— Work required —
Copy the items word for word, beginning at the line that contains "You are a computer-use" and stopping after the line that contains "pos(306,187)". Leave the pictures out.
======
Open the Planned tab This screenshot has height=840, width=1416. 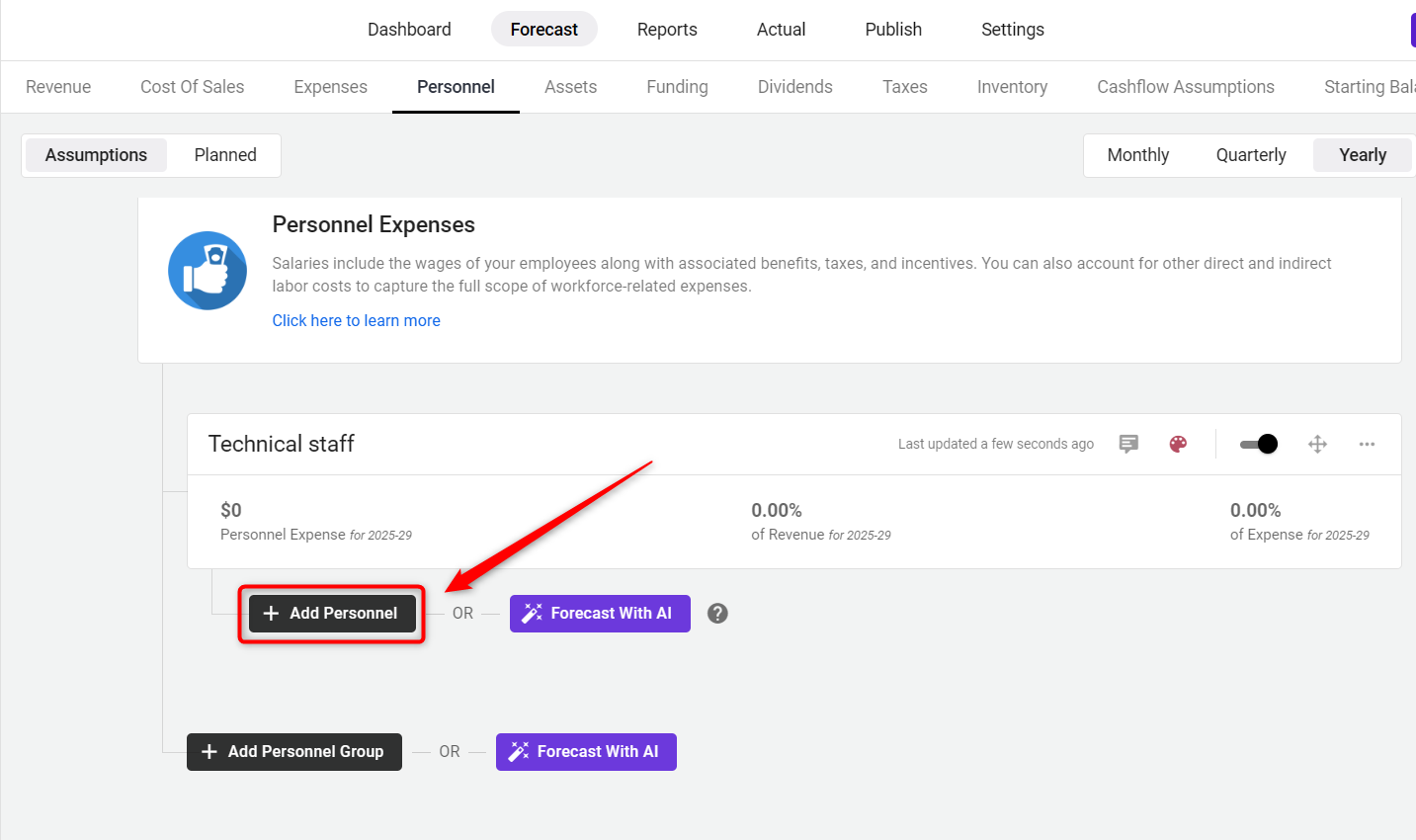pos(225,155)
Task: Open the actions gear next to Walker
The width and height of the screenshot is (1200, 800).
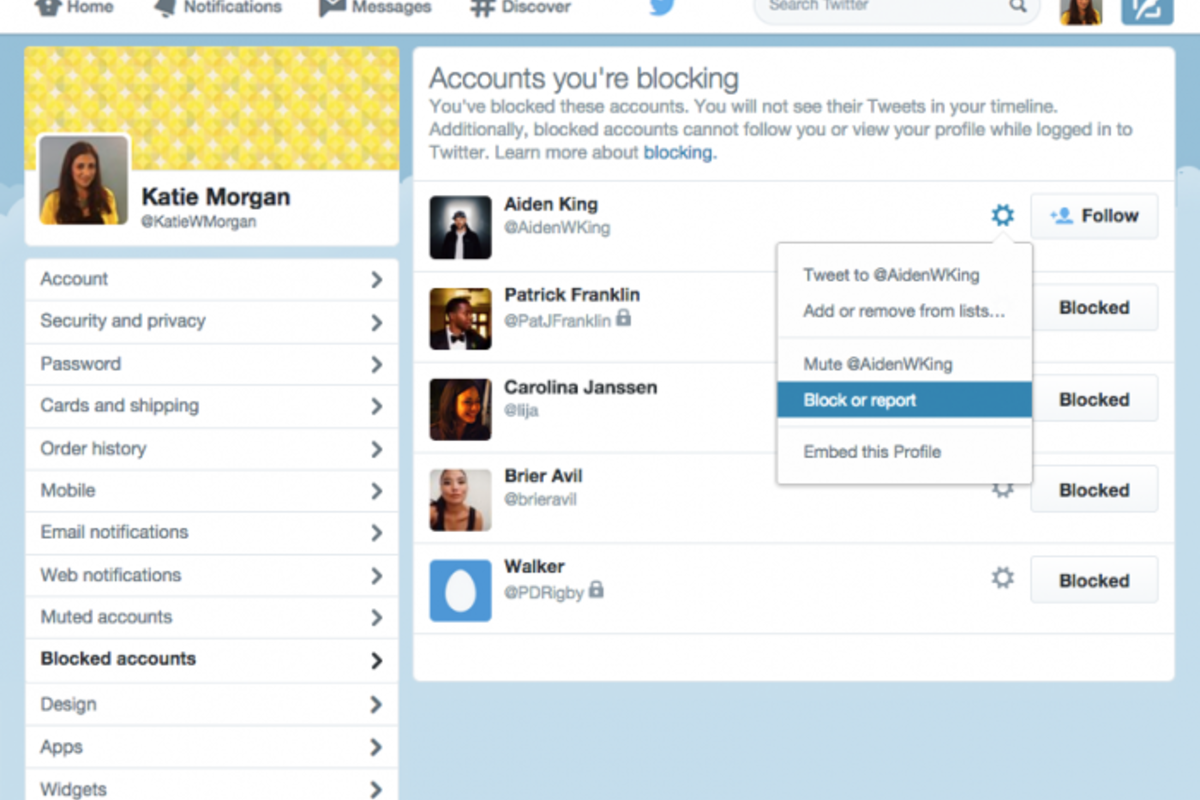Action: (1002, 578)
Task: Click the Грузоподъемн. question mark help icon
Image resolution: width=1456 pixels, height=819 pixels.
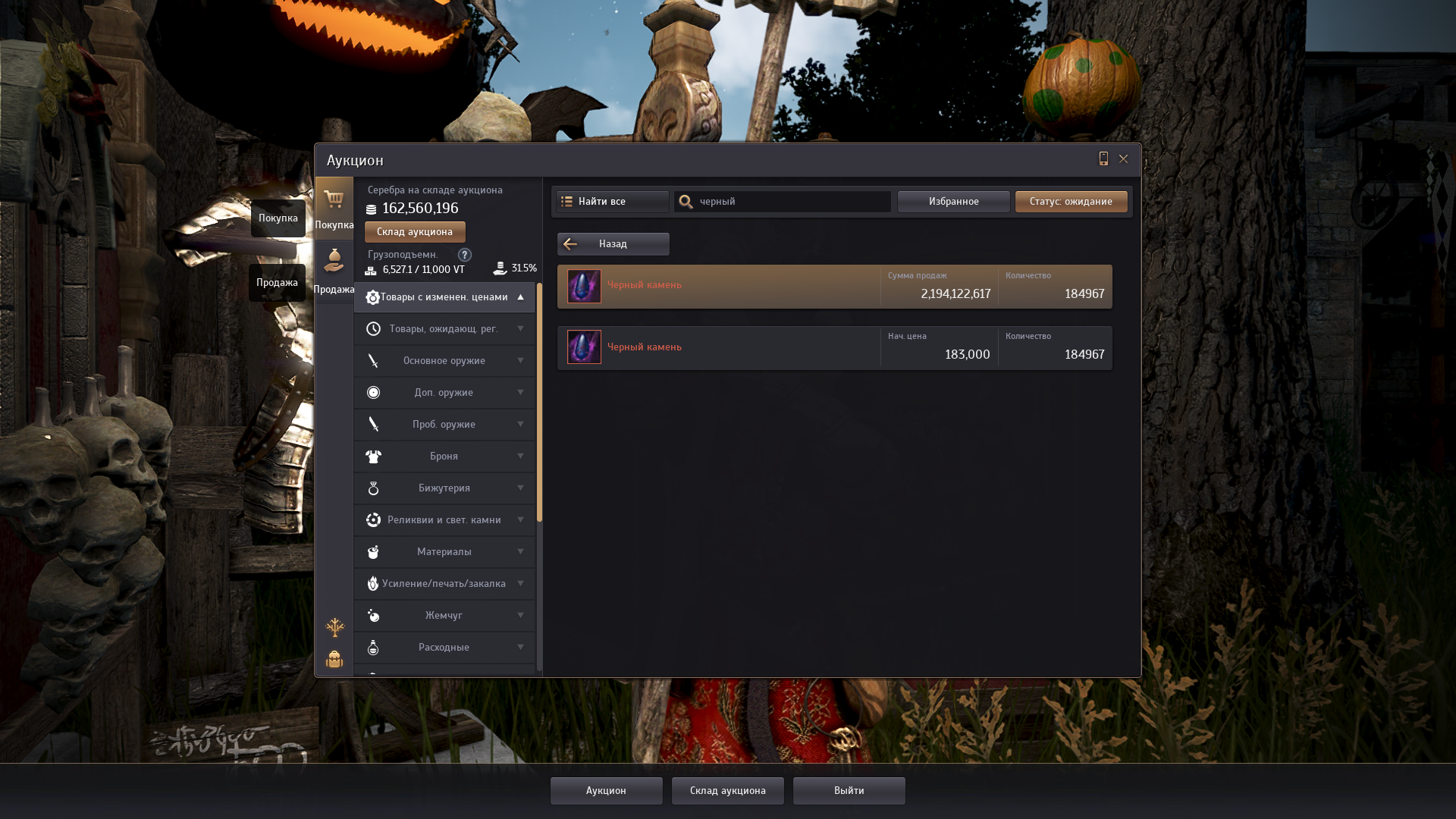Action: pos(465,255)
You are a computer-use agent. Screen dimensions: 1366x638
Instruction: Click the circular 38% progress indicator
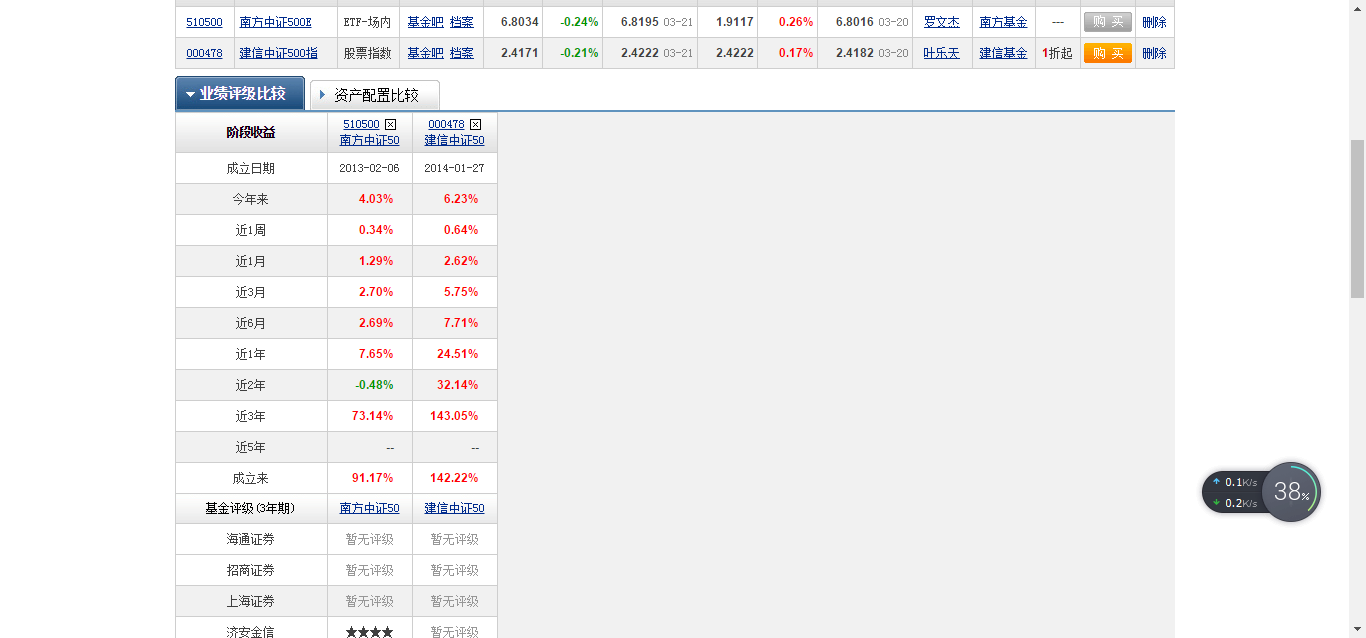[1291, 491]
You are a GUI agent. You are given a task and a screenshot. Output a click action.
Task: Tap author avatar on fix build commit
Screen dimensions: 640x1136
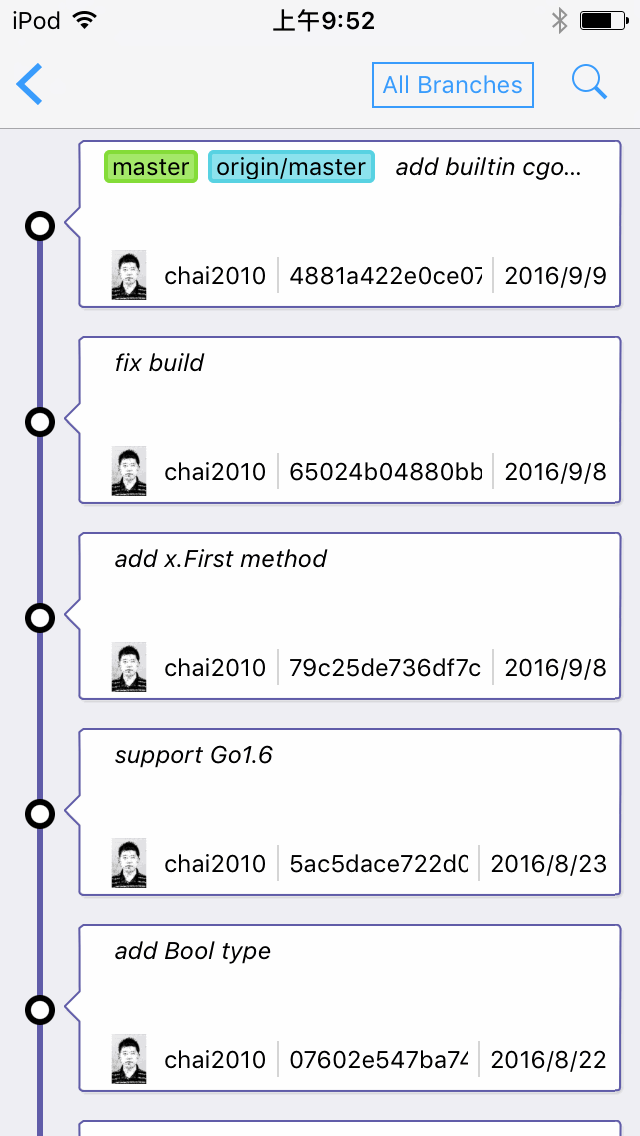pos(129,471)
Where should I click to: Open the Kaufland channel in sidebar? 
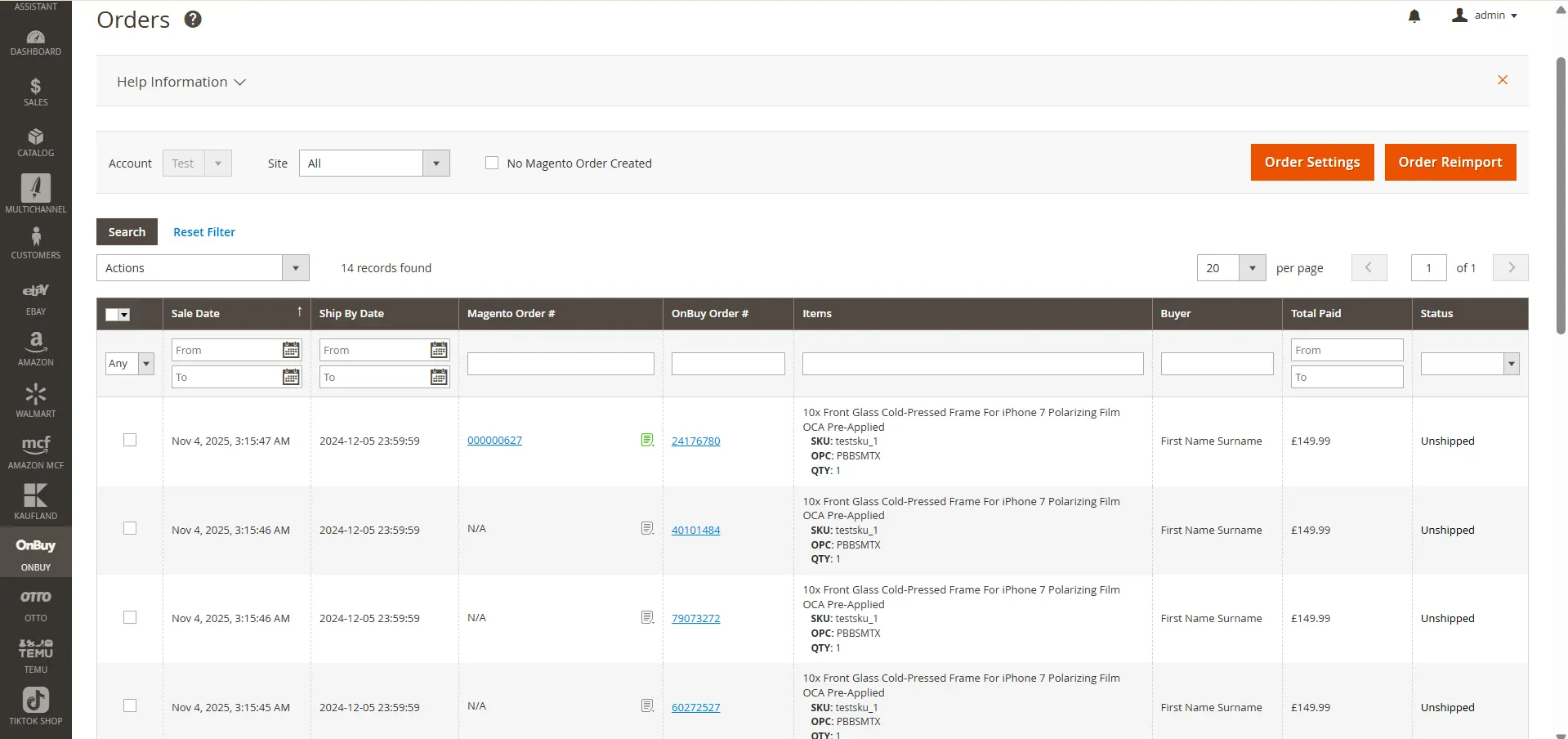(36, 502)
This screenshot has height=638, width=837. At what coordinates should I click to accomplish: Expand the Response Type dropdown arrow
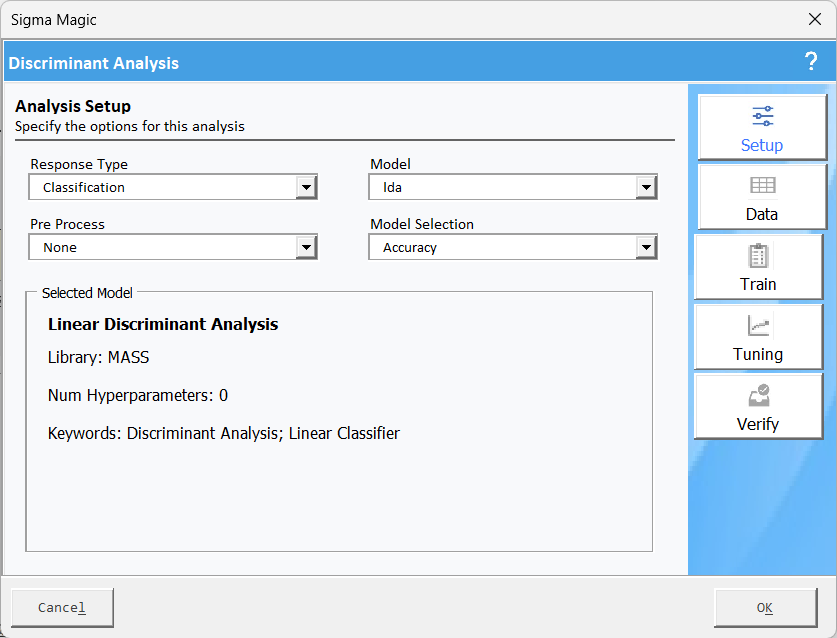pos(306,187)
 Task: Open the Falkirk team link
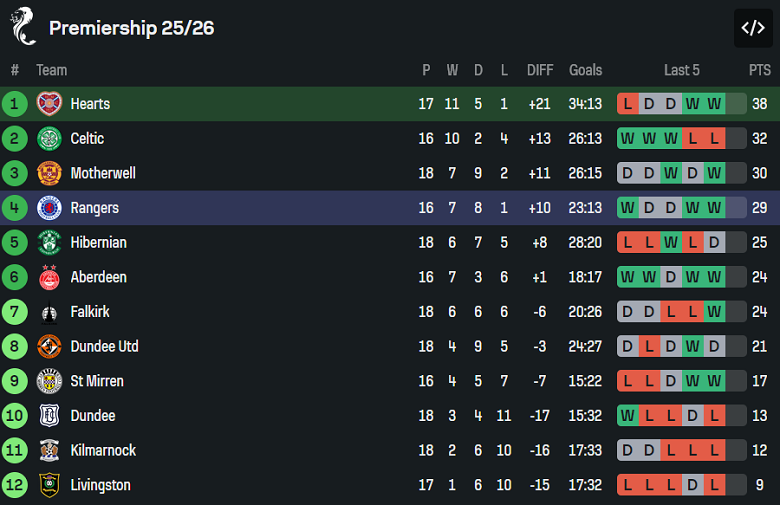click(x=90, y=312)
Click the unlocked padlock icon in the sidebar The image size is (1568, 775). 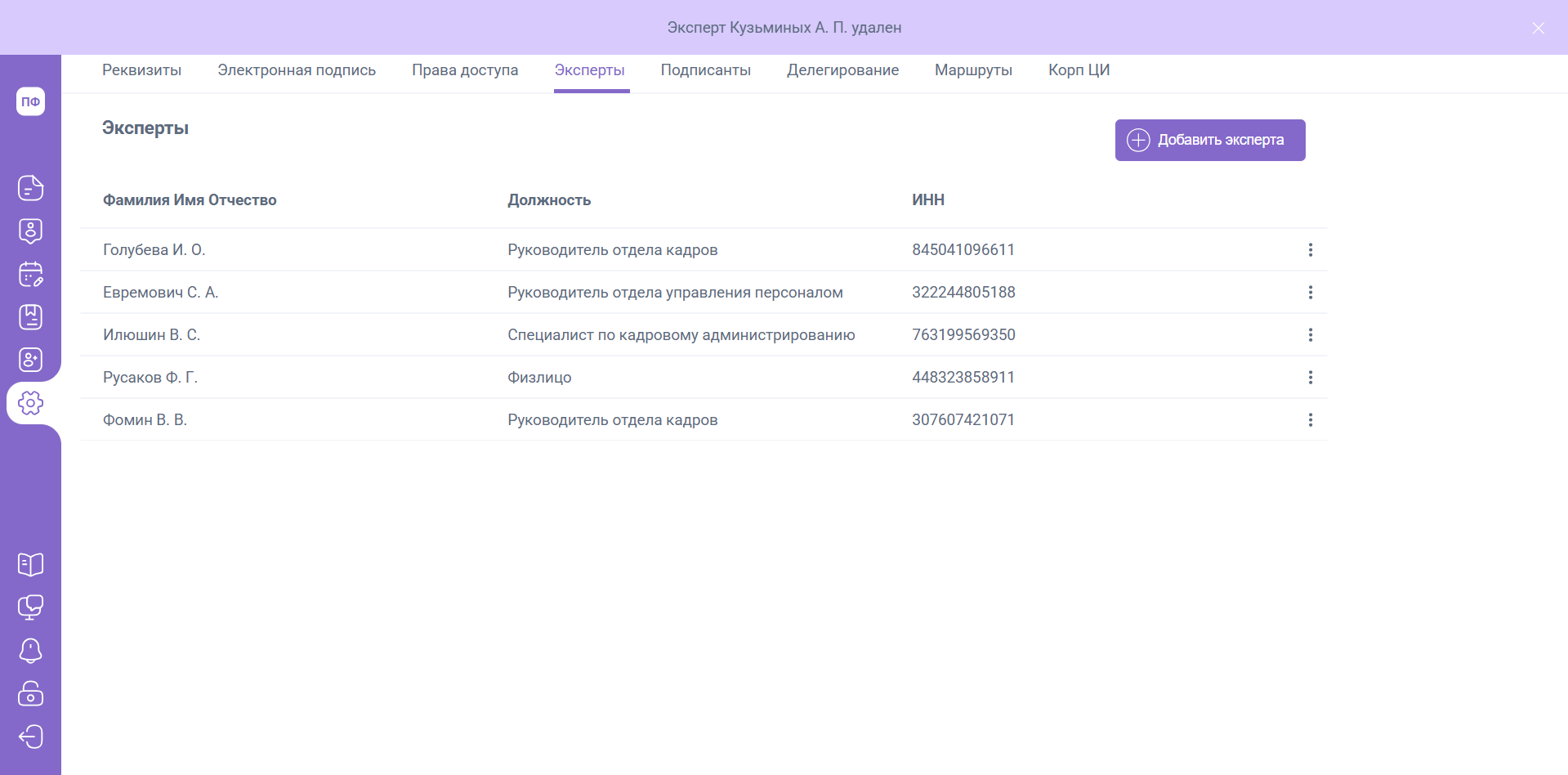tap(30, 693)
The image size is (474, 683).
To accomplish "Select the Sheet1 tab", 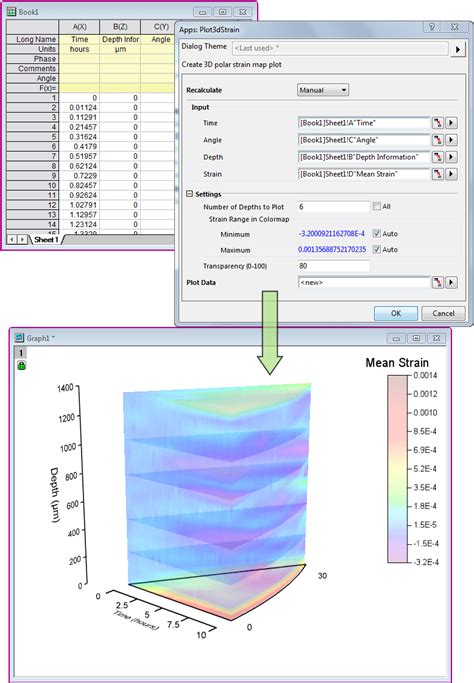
======
— Solution —
You are a computer-use agent. Screen dimensions: 1366x638
Instruction: Click the circular 38% progress indicator
[1291, 491]
You are a GUI agent. You are given a task and a screenshot. Output a click action.
Task: Tap author avatar on fix build commit
Screen dimensions: 640x1136
pos(129,471)
Where should I click to: Open the Kaufland channel in sidebar? 
(36, 502)
This screenshot has height=638, width=837. At what coordinates should I click to accomplish: Expand the Response Type dropdown arrow
pos(306,187)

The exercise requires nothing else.